──────── DATA TO PROCESS ────────

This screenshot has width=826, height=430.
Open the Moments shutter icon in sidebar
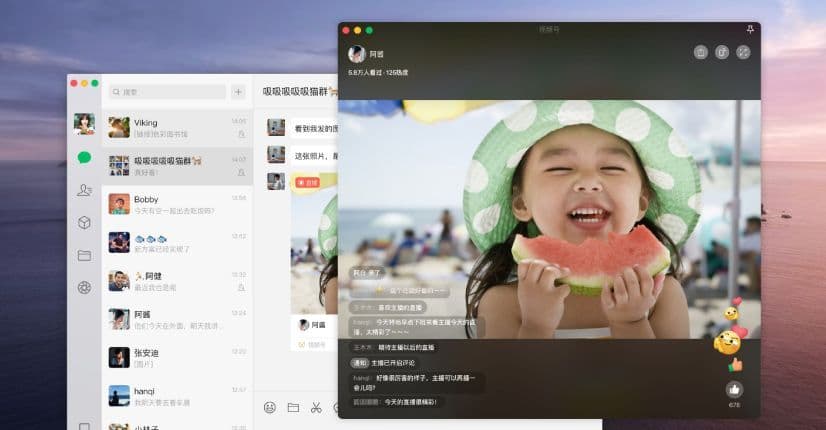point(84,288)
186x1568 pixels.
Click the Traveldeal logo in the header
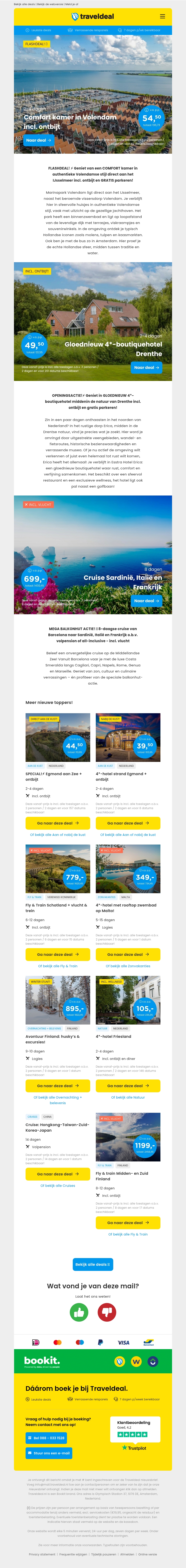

────────

The lines to copy run from the line containing "186x1568 pixels." through the end of the data above; copy exactly those, minus the pictures.

**EXERCISE SOLUTION**
186x1568 pixels.
Click the Traveldeal logo in the header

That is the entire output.